§ FRAGMENTO SELECCIONADO
┄┄┄┄┄┄┄┄┄┄┄┄┄┄┄┄┄┄┄┄
En los bares de Palermo, los sábados, los parroquianos locales se mezclan con los de Zona Norte que vienen a pasear por el barrio. El barrio impone normas. No se llevan los tacos en las mujeres ni las marcas de shopping. Se usa la ropa suelta y de colores incombinables, los pelos desatendidos y las tinturas caseras, cierta cosa andrógina general y un aire de tener un placard chico. Los de Zona Norte, pese a que se han vestido de Palermo, terminan delatados por el cocodrilito en la remera.
Hay un nuevo culto al plástico y la fórmica, materiales de las primeras y fundantes burguesías de los años 50. Materiales en serie, democráticos, gasoleros. El plástico es el rey del reino de la copia, de la producción industrial, de la matriz: la primera oveja Dolly del diseño, la madre clonadora capaz de parir miles de hijos de un solo pujo. Ese reino tenía, hace ya medio siglo, millones de súbditos que gracias a ocho horas de trabajo empezaban a degustar una noción nueva del tiempo y del espacio: la del confort. Ese invento pequeño-burgués era profundamente igualador. A él se le impuso, más tarde, el reino de lo selectivo. En países como éste, el reino de lo selectivo sobrevivió pimpante entre cien o doscientos, mientras el que se desbarrancaba era el otro, el reino igualador. Ahora, una tendencia indica que el buen gusto se ubica, para muchos, entre esos materiales clasemedieros y a mucha honra.
┄┄┄┄┄┄┄┄┄┄┄┄┄┄┄┄┄┄┄┄
§ MATERIAL PROPORCIONADO
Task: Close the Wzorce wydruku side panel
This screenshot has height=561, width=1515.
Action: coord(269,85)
┄┄┄┄┄┄┄┄┄┄┄┄┄┄┄┄┄┄┄┄
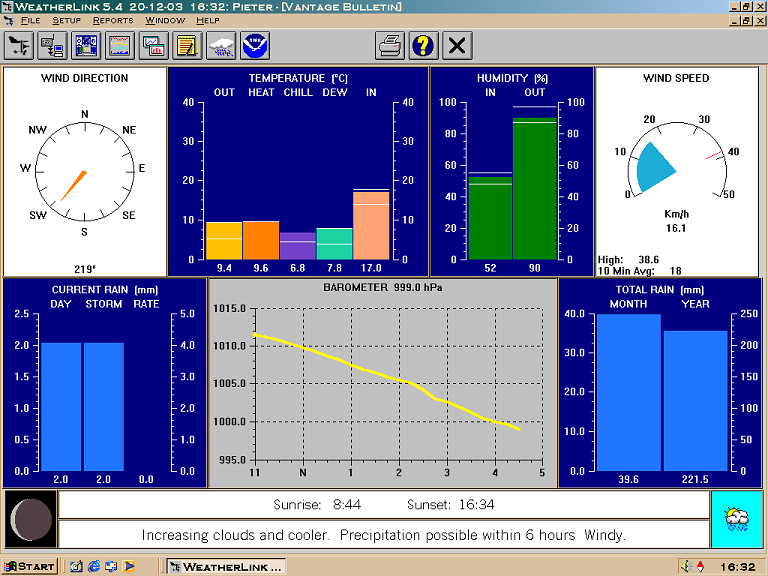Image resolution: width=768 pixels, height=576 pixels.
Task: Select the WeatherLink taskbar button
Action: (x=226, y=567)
┄┄┄┄┄┄┄┄┄┄┄┄┄┄┄┄┄┄┄┄
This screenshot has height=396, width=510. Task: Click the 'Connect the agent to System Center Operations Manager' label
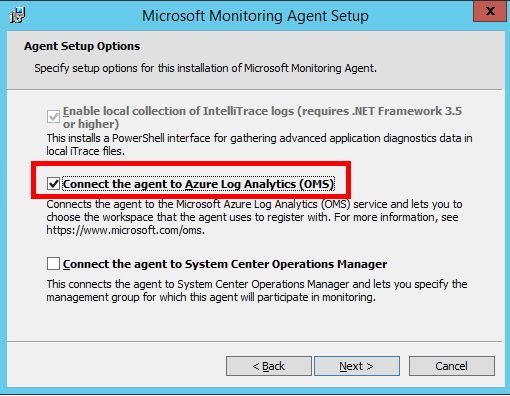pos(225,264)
┄┄┄┄┄┄┄┄┄┄┄┄┄┄┄┄┄┄┄┄
§ CONSIGNA DEL EJERCICIO
Responda según el fragmento seleccionado:
(a) ¿Qué detalle de la remera delata a los de Zona Norte en los bares de Palermo?
(b) ¿De qué década son las primeras burguesías a las que se asocian el plástico y la fórmica?
(c) ¿Qué noción nueva empezaban a degustar los súbditos gracias a ocho horas de trabajo?

§ SOLUCIÓN DEL PROBLEMA
(a) El cocodrilito en la remera.
(b) De los años 50.
(c) La noción del confort.